By: Jake Stofan | Capitol News Service
November 15, 2017
TALLAHASSEE, Fla. (CNS) -- After 14 people died in a nursing home in south Florida following Hurricane Irma, Governor Rick Scott issued an emergency rule requiring nursing homes and assisted living facilities to install generators.
An administrative law judge has since thrown out the emergency rule, but Governor Scott is appealing.
The rule remains in effect, but even if it is overturned, lawmakers have filed legislation that would require not only generators, but also prioritize power restoration to elder care facilities.
"Prioritize them appropriately," said Representative Katie Edwards. "Make sure that each county includes assisted living facilities and nursing homes in their restoration of power program."
The bill also restores power to the state long term care ombudsman, giving the position more authority to investigate facilities.
The Florida Health Care Association opposes the legislation, saying a requirement for facilities to acquire liability insurance means bigger payouts for trial lawyers when something goes wrong.
"The legislature is already requiring nursing homes to pay their judgement," said Kristen Knapp of the FHCA. "If they don't pay their judgement, they lose their license.
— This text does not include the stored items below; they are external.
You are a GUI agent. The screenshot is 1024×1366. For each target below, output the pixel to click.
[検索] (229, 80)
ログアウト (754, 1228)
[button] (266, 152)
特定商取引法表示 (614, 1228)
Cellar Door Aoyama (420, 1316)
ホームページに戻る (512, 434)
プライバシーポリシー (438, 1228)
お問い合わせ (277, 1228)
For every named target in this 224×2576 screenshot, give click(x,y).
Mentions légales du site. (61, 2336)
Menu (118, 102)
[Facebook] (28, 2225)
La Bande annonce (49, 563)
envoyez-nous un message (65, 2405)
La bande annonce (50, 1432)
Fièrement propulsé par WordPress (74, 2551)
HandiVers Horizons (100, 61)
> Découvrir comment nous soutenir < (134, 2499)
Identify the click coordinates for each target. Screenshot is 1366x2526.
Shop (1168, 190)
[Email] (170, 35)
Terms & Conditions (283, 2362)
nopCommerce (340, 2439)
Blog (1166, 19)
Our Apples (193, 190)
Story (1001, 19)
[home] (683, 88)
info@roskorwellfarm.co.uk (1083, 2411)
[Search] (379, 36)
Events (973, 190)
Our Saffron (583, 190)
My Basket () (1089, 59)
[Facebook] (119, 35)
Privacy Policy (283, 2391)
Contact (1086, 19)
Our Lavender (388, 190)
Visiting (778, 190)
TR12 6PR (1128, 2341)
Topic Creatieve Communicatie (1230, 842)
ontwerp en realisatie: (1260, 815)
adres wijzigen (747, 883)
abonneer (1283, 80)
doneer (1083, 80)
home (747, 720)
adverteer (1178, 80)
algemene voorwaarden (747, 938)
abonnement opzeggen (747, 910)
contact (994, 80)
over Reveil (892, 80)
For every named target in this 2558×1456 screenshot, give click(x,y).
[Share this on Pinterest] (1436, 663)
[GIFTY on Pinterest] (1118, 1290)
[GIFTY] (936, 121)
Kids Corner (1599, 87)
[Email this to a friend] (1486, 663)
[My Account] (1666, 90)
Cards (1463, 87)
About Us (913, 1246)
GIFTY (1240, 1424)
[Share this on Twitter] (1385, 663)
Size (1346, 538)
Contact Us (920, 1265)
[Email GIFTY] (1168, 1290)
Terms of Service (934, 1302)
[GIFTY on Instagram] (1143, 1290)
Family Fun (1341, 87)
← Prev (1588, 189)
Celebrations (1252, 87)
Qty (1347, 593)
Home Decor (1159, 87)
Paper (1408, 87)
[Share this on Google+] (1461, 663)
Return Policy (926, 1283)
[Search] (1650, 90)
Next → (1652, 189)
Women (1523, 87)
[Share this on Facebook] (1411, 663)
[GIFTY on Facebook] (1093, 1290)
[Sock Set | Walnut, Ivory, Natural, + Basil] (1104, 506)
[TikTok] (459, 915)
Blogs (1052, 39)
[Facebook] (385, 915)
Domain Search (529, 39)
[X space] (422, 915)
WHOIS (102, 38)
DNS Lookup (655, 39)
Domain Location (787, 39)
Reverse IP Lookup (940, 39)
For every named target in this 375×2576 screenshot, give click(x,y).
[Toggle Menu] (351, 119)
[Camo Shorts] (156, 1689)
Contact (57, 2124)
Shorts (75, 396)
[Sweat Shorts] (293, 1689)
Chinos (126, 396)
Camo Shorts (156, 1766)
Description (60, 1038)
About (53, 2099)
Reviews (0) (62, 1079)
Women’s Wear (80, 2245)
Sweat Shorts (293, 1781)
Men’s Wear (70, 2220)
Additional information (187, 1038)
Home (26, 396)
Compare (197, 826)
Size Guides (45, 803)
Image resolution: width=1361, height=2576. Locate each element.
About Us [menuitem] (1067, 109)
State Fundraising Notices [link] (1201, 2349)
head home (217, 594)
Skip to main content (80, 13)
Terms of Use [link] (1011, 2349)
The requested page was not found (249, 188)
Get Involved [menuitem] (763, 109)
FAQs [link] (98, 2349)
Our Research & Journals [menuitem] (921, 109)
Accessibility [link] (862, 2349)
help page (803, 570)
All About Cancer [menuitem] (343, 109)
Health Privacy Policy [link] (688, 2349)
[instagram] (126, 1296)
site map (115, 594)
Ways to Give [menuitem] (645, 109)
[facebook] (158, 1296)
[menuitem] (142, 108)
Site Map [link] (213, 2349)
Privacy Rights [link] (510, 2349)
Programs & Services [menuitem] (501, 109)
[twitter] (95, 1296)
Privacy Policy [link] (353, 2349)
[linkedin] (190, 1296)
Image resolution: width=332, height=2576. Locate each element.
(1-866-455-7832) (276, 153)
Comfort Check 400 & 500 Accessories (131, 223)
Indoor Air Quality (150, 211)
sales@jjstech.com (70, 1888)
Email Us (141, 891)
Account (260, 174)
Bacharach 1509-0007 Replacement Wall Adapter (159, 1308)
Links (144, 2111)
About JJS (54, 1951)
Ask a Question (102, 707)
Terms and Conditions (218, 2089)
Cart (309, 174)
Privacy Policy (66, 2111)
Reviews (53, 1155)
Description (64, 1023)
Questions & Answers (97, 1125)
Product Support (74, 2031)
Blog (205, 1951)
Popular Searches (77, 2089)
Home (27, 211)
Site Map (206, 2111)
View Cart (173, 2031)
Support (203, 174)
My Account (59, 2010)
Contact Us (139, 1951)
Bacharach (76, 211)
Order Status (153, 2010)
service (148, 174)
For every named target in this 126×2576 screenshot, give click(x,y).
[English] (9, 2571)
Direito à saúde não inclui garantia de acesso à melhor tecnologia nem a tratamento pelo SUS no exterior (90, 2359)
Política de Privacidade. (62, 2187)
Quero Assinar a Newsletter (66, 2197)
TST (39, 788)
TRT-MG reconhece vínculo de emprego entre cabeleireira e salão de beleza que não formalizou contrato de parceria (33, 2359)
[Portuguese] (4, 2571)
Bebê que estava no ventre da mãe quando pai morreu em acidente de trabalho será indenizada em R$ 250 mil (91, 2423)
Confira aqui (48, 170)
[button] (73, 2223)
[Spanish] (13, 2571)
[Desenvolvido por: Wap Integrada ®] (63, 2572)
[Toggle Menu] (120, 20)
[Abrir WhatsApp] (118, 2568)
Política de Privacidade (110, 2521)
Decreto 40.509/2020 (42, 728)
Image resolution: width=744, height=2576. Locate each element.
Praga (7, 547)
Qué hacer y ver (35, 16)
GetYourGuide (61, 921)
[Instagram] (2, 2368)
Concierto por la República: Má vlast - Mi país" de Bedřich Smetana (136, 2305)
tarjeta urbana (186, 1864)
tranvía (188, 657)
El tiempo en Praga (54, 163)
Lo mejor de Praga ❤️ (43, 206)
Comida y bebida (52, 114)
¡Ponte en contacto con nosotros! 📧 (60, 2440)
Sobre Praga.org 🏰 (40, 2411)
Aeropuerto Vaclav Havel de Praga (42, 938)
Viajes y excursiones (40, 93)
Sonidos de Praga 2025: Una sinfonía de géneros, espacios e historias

Why do they need liability insurance?"
Bill sponsors argue heightened oversight will result in fewer accidents like the one that took the lives of 14 elderly residents, meaning less opportunities for lawsuits.
"If good nursing homes are providing good care, they shouldn't have anything to fear from this legislation," said Senator Gary Farmer.
The bill would require generators in nursing homes and assisted living facilities by July of next year, a month after hurricane season begins.
The bill has been filed in both the House and Senate. Sponsors say bi-partisan support is growing, but only Democrats were present at the announcement of the legislation.